MATERIAL:
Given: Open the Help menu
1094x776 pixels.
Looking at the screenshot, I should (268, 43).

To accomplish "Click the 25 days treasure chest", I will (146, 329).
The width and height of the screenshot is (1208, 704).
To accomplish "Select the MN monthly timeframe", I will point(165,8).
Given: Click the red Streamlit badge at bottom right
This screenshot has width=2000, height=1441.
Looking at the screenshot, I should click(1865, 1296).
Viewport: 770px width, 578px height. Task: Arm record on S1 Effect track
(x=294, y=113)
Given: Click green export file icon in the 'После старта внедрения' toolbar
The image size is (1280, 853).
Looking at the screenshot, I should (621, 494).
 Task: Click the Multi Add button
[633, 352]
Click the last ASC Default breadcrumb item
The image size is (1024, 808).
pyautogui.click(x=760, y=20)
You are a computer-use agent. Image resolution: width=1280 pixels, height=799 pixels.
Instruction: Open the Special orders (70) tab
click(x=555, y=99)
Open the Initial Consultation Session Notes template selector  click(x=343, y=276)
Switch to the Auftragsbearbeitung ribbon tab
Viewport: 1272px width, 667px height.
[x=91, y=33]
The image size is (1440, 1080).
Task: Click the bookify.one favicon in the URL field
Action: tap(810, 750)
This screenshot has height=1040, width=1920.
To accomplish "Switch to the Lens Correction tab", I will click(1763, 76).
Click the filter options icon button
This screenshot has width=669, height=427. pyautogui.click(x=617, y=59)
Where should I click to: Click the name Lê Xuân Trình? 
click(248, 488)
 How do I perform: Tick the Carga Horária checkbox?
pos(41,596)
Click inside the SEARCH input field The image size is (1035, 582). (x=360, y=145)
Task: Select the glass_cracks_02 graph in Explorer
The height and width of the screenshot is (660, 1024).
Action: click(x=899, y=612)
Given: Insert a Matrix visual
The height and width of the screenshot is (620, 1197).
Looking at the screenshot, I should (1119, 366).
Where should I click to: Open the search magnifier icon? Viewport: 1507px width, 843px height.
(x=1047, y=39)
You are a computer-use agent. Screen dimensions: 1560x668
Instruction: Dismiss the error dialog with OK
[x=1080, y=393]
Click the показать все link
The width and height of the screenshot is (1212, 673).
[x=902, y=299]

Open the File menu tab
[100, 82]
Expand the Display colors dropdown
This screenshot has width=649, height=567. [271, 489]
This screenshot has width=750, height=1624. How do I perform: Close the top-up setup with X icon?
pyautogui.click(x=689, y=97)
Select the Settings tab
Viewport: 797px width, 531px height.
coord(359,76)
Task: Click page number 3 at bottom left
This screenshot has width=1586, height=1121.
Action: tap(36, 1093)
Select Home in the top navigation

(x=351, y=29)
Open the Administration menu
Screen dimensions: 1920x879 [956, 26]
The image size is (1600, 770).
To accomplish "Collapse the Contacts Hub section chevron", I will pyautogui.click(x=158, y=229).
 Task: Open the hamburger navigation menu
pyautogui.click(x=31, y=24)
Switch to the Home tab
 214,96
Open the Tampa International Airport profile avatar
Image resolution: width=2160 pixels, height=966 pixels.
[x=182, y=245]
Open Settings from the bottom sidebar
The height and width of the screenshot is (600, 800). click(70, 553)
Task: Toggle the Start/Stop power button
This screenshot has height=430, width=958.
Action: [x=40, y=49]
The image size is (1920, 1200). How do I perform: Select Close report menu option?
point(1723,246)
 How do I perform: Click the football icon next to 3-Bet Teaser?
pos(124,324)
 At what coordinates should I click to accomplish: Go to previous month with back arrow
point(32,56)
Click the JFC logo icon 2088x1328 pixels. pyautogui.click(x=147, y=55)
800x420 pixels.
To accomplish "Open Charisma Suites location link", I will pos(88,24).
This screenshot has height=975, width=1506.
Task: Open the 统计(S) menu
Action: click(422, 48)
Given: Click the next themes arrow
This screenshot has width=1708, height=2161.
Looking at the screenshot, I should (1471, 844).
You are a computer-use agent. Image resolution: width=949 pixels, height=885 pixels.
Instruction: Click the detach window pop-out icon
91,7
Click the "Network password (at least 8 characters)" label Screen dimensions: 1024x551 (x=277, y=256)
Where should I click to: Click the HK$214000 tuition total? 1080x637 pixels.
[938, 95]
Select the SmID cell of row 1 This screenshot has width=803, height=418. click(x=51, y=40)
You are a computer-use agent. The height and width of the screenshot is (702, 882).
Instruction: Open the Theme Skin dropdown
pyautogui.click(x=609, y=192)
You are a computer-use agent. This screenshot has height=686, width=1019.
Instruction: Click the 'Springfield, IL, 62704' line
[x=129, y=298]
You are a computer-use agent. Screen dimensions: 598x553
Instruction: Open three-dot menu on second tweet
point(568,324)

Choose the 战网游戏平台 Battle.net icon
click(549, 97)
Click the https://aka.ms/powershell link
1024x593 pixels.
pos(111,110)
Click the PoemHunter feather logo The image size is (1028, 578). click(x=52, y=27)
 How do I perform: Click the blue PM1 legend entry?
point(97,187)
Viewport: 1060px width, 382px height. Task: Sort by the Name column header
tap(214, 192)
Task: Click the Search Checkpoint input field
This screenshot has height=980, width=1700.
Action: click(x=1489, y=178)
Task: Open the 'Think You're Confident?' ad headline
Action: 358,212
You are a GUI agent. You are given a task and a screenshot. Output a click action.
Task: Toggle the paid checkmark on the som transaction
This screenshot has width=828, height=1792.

THE PROBLEM:
Can you return every one of the records above verbatim, line for line, with nothing altered?

TASK SOLUTION:
Given: Open the Help menu
1094x776 pixels.
Looking at the screenshot, I should (268, 43).

To accomplish "Click the 25 days treasure chest", I will (146, 329).
The width and height of the screenshot is (1208, 704).
To accomplish "Select the MN monthly timeframe", I will point(165,8).
Given: Click the red Streamlit badge at bottom right
This screenshot has width=2000, height=1441.
Looking at the screenshot, I should click(1865, 1296).
Viewport: 770px width, 578px height. Task: Arm record on S1 Effect track
(x=294, y=113)
Given: Click green export file icon in the 'После старта внедрения' toolbar
The image size is (1280, 853).
Looking at the screenshot, I should (621, 494).
 Task: Click the Multi Add button
[633, 352]
Click the last ASC Default breadcrumb item
The image size is (1024, 808).
pyautogui.click(x=760, y=20)
You are a computer-use agent. Image resolution: width=1280 pixels, height=799 pixels.
Instruction: Open the Special orders (70) tab
click(x=555, y=99)
Open the Initial Consultation Session Notes template selector  click(x=343, y=276)
Switch to the Auftragsbearbeitung ribbon tab
Viewport: 1272px width, 667px height.
[x=91, y=33]
The image size is (1440, 1080).
Task: Click the bookify.one favicon in the URL field
Action: tap(810, 750)
This screenshot has height=1040, width=1920.
To accomplish "Switch to the Lens Correction tab", I will click(1763, 76).
Click the filter options icon button
This screenshot has width=669, height=427. pyautogui.click(x=617, y=59)
Where should I click to: Click the name Lê Xuân Trình? 
click(248, 488)
 How do I perform: Tick the Carga Horária checkbox?
pos(41,596)
Click inside the SEARCH input field The image size is (1035, 582). (x=360, y=145)
Task: Select the glass_cracks_02 graph in Explorer
The height and width of the screenshot is (660, 1024).
Action: click(x=899, y=612)
Given: Insert a Matrix visual
The height and width of the screenshot is (620, 1197).
Looking at the screenshot, I should (1119, 366).
Where should I click to: Open the search magnifier icon? Viewport: 1507px width, 843px height.
(x=1047, y=39)
You are a computer-use agent. Screen dimensions: 1560x668
Instruction: Dismiss the error dialog with OK
[x=1080, y=393]
Click the показать все link
The width and height of the screenshot is (1212, 673).
[x=902, y=299]

Open the File menu tab
[100, 82]
Expand the Display colors dropdown
This screenshot has width=649, height=567. [271, 489]
This screenshot has width=750, height=1624. How do I perform: Close the top-up setup with X icon?
pyautogui.click(x=689, y=97)
Select the Settings tab
Viewport: 797px width, 531px height.
coord(359,76)
Task: Click page number 3 at bottom left
This screenshot has width=1586, height=1121.
Action: tap(36, 1093)
Select Home in the top navigation

(x=351, y=29)
Open the Administration menu
Screen dimensions: 1920x879 [956, 26]
The image size is (1600, 770).
To accomplish "Collapse the Contacts Hub section chevron", I will pyautogui.click(x=158, y=229).
 Task: Open the hamburger navigation menu
pyautogui.click(x=31, y=24)
Switch to the Home tab
 214,96
Open the Tampa International Airport profile avatar
Image resolution: width=2160 pixels, height=966 pixels.
[x=182, y=245]
Open Settings from the bottom sidebar
The height and width of the screenshot is (600, 800). click(70, 553)
Task: Toggle the Start/Stop power button
This screenshot has height=430, width=958.
Action: [x=40, y=49]
The image size is (1920, 1200). How do I perform: Select Close report menu option?
point(1723,246)
 How do I perform: Click the football icon next to 3-Bet Teaser?
pos(124,324)
 At what coordinates should I click to accomplish: Go to previous month with back arrow
point(32,56)
Click the JFC logo icon 2088x1328 pixels. pyautogui.click(x=147, y=55)
800x420 pixels.
To accomplish "Open Charisma Suites location link", I will pos(88,24).
This screenshot has height=975, width=1506.
Task: Open the 统计(S) menu
Action: click(422, 48)
Given: Click the next themes arrow
This screenshot has width=1708, height=2161.
Looking at the screenshot, I should (1471, 844).
You are a computer-use agent. Image resolution: width=949 pixels, height=885 pixels.
Instruction: Click the detach window pop-out icon
91,7
Click the "Network password (at least 8 characters)" label Screen dimensions: 1024x551 (x=277, y=256)
Where should I click to: Click the HK$214000 tuition total? 1080x637 pixels.
[938, 95]
Select the SmID cell of row 1 This screenshot has width=803, height=418. click(x=51, y=40)
You are a computer-use agent. The height and width of the screenshot is (702, 882).
Instruction: Open the Theme Skin dropdown
pyautogui.click(x=609, y=192)
You are a computer-use agent. This screenshot has height=686, width=1019.
Instruction: Click the 'Springfield, IL, 62704' line
[x=129, y=298]
You are a computer-use agent. Screen dimensions: 598x553
Instruction: Open three-dot menu on second tweet
point(568,324)

Choose the 战网游戏平台 Battle.net icon
click(549, 97)
Click the https://aka.ms/powershell link
1024x593 pixels.
pos(111,110)
Click the PoemHunter feather logo The image size is (1028, 578). click(x=52, y=27)
 How do I perform: Click the blue PM1 legend entry?
point(97,187)
Viewport: 1060px width, 382px height. Task: Sort by the Name column header
tap(214, 192)
Task: Click the Search Checkpoint input field
This screenshot has height=980, width=1700.
Action: click(x=1489, y=178)
Task: Open the 'Think You're Confident?' ad headline
Action: 358,212
You are a GUI agent. You are given a task and a screenshot. Output a click action.
Task: Toggle the paid checkmark on the som transaction
This screenshot has width=828, height=1792.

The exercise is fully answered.